The College of Fellows is also a staunch supporter of the CTSI Hero Awards; “We sponsor the consumer journalism award – we’re very pleased to be associated with it as it fits in with our objective as part of educating the general public,” says Stone.

It is also a permanent fixture at CTSI Conference, where it holds a ceremony to induct new Fellows. To become a Fellow, a CTSI member needs to have ‘gone the extra mile’, either for the profession or in support of the Institute. They can then be nominated by a colleague, if they are seconded and supported by six other members. “Anybody can be nominated for Fellowship, Armstrong says. “If a member thinks a colleague is worthy of a nomination they should get in touch and provide us with information about their work and achievements.”

Looking ahead, Armstrong says, “I personally would like to see  what more we can do as a charity to try and examine anything and everything that might arise in the future. There are clearly some things that we cannot do. But as long as we can fit them into our charitable criteria, who knows? There could be all sorts of things that might crop up. And I think it’s particularly important to keep the younger people involved.”

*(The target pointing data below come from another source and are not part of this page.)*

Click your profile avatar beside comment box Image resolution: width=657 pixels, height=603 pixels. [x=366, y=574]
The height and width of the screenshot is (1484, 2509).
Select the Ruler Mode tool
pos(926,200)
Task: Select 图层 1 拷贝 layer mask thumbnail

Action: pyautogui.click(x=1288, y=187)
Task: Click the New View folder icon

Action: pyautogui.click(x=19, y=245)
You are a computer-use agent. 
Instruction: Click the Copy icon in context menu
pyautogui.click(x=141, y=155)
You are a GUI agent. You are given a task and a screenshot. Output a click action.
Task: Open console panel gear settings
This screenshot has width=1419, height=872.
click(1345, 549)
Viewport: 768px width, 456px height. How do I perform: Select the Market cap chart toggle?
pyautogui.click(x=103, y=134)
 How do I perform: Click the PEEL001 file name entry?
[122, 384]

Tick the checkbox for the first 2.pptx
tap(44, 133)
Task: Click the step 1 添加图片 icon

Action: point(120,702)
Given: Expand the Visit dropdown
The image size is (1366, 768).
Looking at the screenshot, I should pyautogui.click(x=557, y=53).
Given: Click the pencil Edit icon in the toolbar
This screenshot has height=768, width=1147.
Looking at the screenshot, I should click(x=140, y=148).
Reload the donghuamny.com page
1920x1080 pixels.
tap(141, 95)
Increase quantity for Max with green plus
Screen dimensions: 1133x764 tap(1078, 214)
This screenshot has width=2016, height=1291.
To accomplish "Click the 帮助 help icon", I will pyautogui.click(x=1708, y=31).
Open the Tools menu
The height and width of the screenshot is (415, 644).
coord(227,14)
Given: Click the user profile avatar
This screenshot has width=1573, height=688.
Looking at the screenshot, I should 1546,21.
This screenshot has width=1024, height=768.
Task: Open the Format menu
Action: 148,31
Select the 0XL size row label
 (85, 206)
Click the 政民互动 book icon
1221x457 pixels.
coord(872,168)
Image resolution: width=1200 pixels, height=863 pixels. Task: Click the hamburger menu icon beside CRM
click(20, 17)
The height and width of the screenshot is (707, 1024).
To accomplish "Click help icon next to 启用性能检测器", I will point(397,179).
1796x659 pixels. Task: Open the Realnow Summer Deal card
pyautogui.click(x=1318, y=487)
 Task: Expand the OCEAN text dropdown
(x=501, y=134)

For those members seeking help, Stone says, “each branch has appointed a College Liaison Officer, who will take the lead in referring matters to us based on their local knowledge and branch area. That’s the normal route. But often we get notified of these things by other routes as well. And we will try to respond straightaway. Normally in a matter of weeks, we can make a decision.

“We encourage members to come forward to us, and if they want to just ask a question, we can probably give a very quick view on that. Education grant applications take a little bit longer but we respond very quickly to welfare matters. And welfare matters are always confidential.”

In closing, Stone adds: “We can’t work without the support and donations of CTSI members and the regional branches, so big thanks goes to them. Most branches are very generous when they can give us a donation which helps us to fund this work.”